A palestra iniciou enfocando a discriminação na escola. Assim, tendo o objetivo de mostrar o preconceito racial, vivido tanto pelo negro como pelo deficiente, que sofrem na escola. Sendo reflexo da sociedade brasileira preconceituosa. Demonstrando de que a criança, em certa faixa etária, não quer ser negra, em que ela discrimina a si mesma para sentir-se aceita no meio social. A partir daí, decorre a necessidade de apoio da família para que resgate o sentimento de sentir-se pertencente de um grupo, assim retomando o processo de construção da auto-estima. Pois, na cultura africana a família é provedora de afeto, relação essa que é fortalecida pelo incentivo à busca de integração na sociedade, através de lutas em movimentos sociais.
Outra questão em pauta, foi ao que se refere às relações interpessoais libertadoras ou inibidoras do processo de aprender, aluno-professor. Tendo essa relação a função de determinar o conceito de identidade que o aluno tem de si mesmo. A partir da escola, a criança busca a percepção de si, onde tomam consciência de suas próprias potencialidades.
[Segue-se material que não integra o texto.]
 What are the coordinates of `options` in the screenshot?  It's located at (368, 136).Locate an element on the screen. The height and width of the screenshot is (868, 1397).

Desse modo, quando o professor assume uma atitude livre de preconceitos está favorecendo a construção da auto-estima do aluno, sendo que este deve ser o conceito da escola, livre de discriminação.
A sala de aula é vista como um local de interação, onde a aprendizagem se dá de forma dinâmica. Herança da metodologia africana, os alunos em círculo, onde a relação de educador-educando dá-se através do contato olho no olho. Desse modo, favorecendo a relação de ensino aprendizagem. Segundo ouvinte, a cultura negra é semelhante à cultura indígena, no que se refere à questão da afetividade e na metodologia aplicada nas escolas.
A história da cultura negra deve estar mais presente no currículo escolar. Apesar de já ser lei, aqui em Porto Alegre somente três escolas tem no seu currículo. Também foi salientada a importância de tratar a cultura africana não somente nas datas comemorativas de 13 de maio e 20 de novembro, que esse tema esteja sempre presente e não em ocasiões especiais como ocorre atualmente. Para tentar mudar essa realidade, existem vários movimentos que estão lutando para que haja essa inclusão realmente na sociedade e não somente no papel ou em discursos. Algumas vitórias foram conquistadas, exemplo dado, sistema de cotas no Vestibular na UFRGS, mas salientam de que estão apenas no inicio, de que a luta por um espaço de igualdade na sociedade está muito longe de acabar, em decorrência da visão preconceituosa da sociedade brasileira. Fato este vivido dentro da própria Universidade, segundo refere-se ouvinte, citando as pixações e manifestações contrárias às cotas para negros no Vestibular.
A cultura negra pouco é vista nos cursos de formação, não tendo muitas disciplinas especificas que promova essa qualificação. Conforme, observa a Professora Zita, na sua própria formação não teve a cultura da África e que há um engatinhamento na conquista do negro na sociedade, de que há a necessidade de levantar as questões trazidas no cotidiano escolar para que sejam tratadas. Também é salientado, o papel da mídia na questão do preconceito, pois tudo o que conhecemos da África não corresponde a sua realidade, já que nos repassa a imagem de que na África existe somente selvagens, reforçada essas idéias principalmente pelo cinema e pela Rede Globo, através de suas novelas, que coloca quase sempre o negro em situação de marginalidade.